Null or empty input string
How to Handle:
Return 0 immediately as there are no substrings to process.
String of length 1
How to Handle:
Return 1 since the string itself is the only substring and it contains one unique character.
String with all identical characters (e.g., 'aaaa')
How to Handle:
The unique character count for each substring will always be 1, so the sum depends on number of substrings.
String with all unique characters (e.g., 'abcdefg')
How to Handle:
Each substring will have a unique count equal to its length, leading to a larger sum.
String with maximum possible length (considering memory constraints)
How to Handle:
Ensure the solution's time and space complexity are efficient enough to handle potentially large strings without causing timeouts or memory errors.

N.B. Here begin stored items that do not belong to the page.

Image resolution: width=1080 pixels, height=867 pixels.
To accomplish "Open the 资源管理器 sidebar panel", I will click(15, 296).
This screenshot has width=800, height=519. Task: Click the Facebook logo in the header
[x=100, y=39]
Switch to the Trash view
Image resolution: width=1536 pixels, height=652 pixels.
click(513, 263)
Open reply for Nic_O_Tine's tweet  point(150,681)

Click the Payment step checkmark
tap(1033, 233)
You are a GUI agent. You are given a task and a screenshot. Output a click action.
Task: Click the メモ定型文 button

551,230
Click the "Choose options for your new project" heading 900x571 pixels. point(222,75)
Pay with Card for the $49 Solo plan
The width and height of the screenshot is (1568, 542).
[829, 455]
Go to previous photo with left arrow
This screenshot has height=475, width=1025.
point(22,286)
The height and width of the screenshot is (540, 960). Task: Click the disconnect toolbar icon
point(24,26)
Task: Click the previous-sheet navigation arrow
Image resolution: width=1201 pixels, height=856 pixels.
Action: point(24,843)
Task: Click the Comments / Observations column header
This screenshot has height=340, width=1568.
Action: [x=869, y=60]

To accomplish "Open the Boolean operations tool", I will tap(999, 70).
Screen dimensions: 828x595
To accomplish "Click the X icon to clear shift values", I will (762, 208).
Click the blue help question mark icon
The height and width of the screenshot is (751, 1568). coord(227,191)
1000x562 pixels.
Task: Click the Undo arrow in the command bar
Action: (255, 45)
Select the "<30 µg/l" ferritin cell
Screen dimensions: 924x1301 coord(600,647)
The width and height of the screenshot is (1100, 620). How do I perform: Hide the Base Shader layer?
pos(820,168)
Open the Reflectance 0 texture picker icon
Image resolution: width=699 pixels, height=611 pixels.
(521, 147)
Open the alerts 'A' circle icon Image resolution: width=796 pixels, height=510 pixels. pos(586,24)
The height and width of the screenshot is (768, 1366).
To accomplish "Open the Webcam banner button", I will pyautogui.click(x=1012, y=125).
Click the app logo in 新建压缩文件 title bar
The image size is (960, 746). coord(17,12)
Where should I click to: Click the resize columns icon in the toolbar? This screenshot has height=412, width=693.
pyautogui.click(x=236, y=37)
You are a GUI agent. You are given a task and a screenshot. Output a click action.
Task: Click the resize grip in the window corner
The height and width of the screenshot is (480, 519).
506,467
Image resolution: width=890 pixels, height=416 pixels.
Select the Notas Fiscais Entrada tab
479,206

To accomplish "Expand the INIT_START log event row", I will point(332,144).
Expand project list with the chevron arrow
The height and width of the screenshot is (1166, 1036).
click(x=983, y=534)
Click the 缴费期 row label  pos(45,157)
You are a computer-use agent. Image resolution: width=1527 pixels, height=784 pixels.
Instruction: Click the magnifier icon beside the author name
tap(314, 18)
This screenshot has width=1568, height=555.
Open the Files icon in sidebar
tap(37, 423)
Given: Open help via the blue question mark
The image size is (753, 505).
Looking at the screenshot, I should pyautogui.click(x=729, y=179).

String containing only two distinct characters repeated many times (e.g., 'abababab')
How to Handle:
The solution should correctly calculate unique character counts considering overlapping substrings.
String where the unique character appears only at the beginning or end
How to Handle:
Ensure the calculation correctly accounts for contributions from substrings containing that character.
Integer overflow when calculating the sum of unique character counts
How to Handle:
Use a data type with a larger range (e.g., long) to store the sum to prevent integer overflow.